May. 12th, 2006

stoutfellow: Joker (Default)
I'm currently reading H. W. Brands' The Reckless Decade, about the 1890s in the US, and just ran across the following interesting item, concerning financial magnate J. Pierpont Morgan:
... Pierpont went to Switzerland to continue his studies. Afterward he travelled north to Germany, where he enrolled in the University of Göttingen. He showed himself to be an exceedingly apt pupil; his mathematics professor tried to talk him into staying on as his assistant. Morgan thanked the professor for the thought but said he had business to attend to.
Göttingen, at the time, was the pre-eminent center of mathematics in the world; Carl Friedrich Gauss had seen to that. Morgan graduated in 1857; Gauss had died two years earlier, but Bernhard Riemann had stepped into his shoes. (David Hilbert, who is the third in that sequence, wasn't born until 1862.)

I would love to know just who the mathematics professor in question was.

That also suggests a possible what-if. It may well be that Morgan, being who he was, could not have chosen differently; but what if he had? That raises questions in two directions. On the one hand: who, if anyone, takes his place in USAn finance, and how does this affect the dynamic of the three-cornered rivalry between Morgan, Rockefeller, and Carnegie? Given Morgan's critical role in rescuing the US government during the Panic of 1893, this is not a trivial question.
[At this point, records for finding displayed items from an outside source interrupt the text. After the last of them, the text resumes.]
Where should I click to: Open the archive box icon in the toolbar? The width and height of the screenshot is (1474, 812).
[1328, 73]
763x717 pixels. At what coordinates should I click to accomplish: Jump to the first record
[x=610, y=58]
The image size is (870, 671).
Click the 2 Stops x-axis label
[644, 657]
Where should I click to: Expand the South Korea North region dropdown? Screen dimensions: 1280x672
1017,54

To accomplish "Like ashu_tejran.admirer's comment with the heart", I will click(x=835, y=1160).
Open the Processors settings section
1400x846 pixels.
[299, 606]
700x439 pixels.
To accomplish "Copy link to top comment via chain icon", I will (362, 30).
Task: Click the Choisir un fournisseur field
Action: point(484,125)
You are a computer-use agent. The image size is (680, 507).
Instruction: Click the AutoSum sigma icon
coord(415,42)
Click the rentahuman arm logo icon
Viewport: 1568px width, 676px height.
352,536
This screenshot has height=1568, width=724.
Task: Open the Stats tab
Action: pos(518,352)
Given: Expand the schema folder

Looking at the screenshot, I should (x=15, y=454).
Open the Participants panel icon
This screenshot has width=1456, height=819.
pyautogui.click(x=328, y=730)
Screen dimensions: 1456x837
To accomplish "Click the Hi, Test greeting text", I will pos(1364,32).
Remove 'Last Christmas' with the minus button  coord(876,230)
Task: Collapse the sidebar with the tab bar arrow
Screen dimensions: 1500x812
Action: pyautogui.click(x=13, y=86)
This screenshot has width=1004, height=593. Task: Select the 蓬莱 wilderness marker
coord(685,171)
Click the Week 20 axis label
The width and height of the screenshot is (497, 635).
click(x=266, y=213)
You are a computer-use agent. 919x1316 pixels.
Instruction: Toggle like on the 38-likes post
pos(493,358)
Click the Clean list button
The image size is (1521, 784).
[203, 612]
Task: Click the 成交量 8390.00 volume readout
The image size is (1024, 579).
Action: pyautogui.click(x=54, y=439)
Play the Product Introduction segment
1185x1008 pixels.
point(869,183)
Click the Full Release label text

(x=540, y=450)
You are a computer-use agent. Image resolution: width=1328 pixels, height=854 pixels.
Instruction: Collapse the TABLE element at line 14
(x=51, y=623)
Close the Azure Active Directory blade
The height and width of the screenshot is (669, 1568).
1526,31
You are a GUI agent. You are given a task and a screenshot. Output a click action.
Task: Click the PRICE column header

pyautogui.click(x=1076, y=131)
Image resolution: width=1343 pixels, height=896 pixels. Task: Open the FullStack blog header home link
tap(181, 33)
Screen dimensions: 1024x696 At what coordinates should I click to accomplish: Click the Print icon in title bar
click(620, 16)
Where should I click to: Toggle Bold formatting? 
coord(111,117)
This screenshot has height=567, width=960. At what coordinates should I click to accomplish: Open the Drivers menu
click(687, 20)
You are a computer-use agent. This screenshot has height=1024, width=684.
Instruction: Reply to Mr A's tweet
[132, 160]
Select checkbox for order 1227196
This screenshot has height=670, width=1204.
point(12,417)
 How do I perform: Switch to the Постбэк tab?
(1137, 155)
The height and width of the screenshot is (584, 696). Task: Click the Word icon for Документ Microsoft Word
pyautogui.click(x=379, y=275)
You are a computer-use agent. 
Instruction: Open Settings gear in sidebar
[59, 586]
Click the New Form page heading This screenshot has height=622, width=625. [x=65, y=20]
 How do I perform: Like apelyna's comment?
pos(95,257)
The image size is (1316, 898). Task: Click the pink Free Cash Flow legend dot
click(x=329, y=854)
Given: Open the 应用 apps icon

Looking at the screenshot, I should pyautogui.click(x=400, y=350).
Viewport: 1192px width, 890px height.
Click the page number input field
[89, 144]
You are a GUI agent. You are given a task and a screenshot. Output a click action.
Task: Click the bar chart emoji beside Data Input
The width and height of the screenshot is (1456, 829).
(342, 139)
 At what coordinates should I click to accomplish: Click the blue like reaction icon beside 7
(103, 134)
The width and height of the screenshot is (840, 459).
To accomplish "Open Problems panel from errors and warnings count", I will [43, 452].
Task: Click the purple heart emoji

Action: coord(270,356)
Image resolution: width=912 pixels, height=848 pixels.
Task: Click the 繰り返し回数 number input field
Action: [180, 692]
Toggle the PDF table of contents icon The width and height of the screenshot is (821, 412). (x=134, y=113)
On the other hand, less important in the global scheme of things but of interest to me: what kind of a mathematical career would Morgan have had? With his driving personality, he could have done for Göttingen what Hilbert was to do a generation later, making it a veritable factory of mathematics; or he might have returned to the US and played a comparable role here. The US was just starting to come into its own mathematically; J. Willard Gibbs (OTL the first great USAn mathematician) began his professorial career in 1871, and J. J. Sylvester came over from Britain in 1876 to help found the American Journal of Mathematics and generally get things organized. What might Professor Morgan have done with such materials?
stoutfellow: (Ben)
The official "Peanuts" website is currently running strips from the late '50s. If you're not familiar with that era - or even if you are - the late '50s and early '60s were really the glory years for "Peanuts". Take a look.
stoutfellow: (Ben)
May is working its magic once again: as of tonight, the Padres are tied for first place in the NL West.

I just felt the need to mention that.